#### Tasks and exercises
1. Answer these questions from the passage on spatial justice below, marking each answer (a) or (b):
(a) What, according to the passage, more often short-circuits design as a collective and inclusive process?
(b) What informed the research that the passage describes?
2. In the passage on spatial justice below, take the part that opens with the words containing "This research seeks" and closes with "empowered those involved.", and write it out again with "survey" renamed as "review".
3. Write what comes next in the passage on spatial justice below, beginning after its last sentence.

Towards Spatial Justice: A Co-Design Guide
The built environment has always been complicit in political change, economic pressures and social movements. It is actively shaped by multiple actors – those in power and those disempowered – with different values, contested interests and varying degrees of agency. At its best, design can be a collective and inclusive process that addresses spatial injustices, empowering all those that the built environment serves, but more often this is short-circuited by ‘community engagement’ conducted at a superficial or tokenistic level.
This research seeks to assess existing forms of ‘community engagement’, identify current challenges that hinder citizens, communities, designers, clients and authorities in engaging meaningfully in a collaborative design process. It has been informed by a survey of 'best practice' in participatory design and exemplary projects that have found ways to integrate co-design into the design process at different scales, which have both demonstrated its value to resultant design and - crucially – empowered those involved.

#### Information supplied
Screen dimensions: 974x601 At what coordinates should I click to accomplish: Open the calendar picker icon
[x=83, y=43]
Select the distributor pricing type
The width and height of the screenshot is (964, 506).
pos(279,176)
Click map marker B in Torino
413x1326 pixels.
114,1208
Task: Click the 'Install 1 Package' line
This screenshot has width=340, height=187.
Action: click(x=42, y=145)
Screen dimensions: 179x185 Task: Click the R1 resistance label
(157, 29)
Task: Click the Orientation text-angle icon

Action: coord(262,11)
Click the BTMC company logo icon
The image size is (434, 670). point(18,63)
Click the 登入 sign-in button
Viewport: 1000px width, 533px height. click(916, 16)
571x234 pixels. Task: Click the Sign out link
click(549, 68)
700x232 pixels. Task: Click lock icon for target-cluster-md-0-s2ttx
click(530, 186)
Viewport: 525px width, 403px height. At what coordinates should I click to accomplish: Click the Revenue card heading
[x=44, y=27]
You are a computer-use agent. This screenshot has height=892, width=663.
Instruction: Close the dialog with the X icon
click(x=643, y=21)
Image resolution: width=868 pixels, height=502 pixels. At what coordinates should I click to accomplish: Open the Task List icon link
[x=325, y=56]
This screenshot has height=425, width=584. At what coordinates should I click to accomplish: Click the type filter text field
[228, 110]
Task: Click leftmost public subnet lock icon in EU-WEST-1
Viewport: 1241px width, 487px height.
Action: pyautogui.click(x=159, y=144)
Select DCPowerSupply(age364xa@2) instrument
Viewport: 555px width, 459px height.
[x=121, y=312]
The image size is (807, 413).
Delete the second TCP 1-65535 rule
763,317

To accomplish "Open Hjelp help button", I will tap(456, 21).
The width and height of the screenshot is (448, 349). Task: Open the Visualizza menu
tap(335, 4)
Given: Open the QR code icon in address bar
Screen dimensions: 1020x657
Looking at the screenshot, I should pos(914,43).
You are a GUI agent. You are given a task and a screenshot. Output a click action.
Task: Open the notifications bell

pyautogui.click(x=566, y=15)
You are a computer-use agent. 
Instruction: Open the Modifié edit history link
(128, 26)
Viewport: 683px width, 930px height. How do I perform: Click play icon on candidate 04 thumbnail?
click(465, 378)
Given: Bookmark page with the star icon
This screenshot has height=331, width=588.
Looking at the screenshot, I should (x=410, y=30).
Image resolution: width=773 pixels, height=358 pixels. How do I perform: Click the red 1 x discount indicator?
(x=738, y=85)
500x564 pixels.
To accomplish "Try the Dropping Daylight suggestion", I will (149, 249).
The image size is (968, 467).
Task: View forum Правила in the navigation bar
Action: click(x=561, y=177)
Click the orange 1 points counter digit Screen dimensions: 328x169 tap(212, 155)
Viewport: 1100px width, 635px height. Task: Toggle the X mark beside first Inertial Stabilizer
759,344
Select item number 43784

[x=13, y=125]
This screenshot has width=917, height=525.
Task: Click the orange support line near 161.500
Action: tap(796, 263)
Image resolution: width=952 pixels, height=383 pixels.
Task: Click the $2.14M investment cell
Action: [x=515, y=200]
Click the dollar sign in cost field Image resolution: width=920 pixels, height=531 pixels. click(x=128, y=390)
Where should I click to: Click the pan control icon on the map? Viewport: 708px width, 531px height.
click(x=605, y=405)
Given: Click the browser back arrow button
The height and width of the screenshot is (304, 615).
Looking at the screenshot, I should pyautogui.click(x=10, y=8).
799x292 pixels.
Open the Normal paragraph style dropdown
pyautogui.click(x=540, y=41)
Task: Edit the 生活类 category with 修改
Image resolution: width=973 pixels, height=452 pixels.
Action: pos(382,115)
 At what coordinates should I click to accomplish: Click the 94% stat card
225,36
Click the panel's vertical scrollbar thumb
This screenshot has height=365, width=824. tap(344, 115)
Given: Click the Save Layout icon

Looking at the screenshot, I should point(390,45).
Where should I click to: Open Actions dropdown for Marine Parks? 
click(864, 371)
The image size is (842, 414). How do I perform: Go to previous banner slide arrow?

#### Results for the exercise
1.
(a) 'Community engagement' conducted at a superficial or tokenistic level.
(b) A survey of 'best practice' in participatory design and of exemplary projects that have found ways to integrate co-design into the design process at different scales.

2.
This research seeks to assess existing forms of ‘community engagement’, identify current challenges that hinder citizens, communities, designers, clients and authorities in engaging meaningfully in a collaborative design process. It has been informed by a review of 'best practice' in participatory design and exemplary projects that have found ways to integrate co-design into the design process at different scales, which have both demonstrated its value to resultant design and - crucially – empowered those involved.

3.
Whilst the Covid-19 pandemic, Black Lives Matter and climate emergency movements have reframed discourse within the architectural profession as well as wider societal consciousness, they are more often addressed as independent, topical concerns. This research posits that the multiple crises in health, race, climate and others cannot be addressed in isolation and that it is only through the prism of intersectionality that 'spatial justice' can be sought: the housing crisis cannot be remedied without a robust sustainability vision; public spaces cannot truly celebrate neglected histories without addressing entrenched socio-economic inequities; post-pandemic, the city cannot nurture better health and wellbeing for its inhabitants without challenging deep-rooted petroleum-fuelled habits that dictate urban design. Acknowledging the intersectionality of the challenges that the built environment faces, this research poses co-design both as a powerful design tool to uncover inequities and opportunities to redress them, and as an invaluable civic process in the generation, exchange, and application of collective knowledge.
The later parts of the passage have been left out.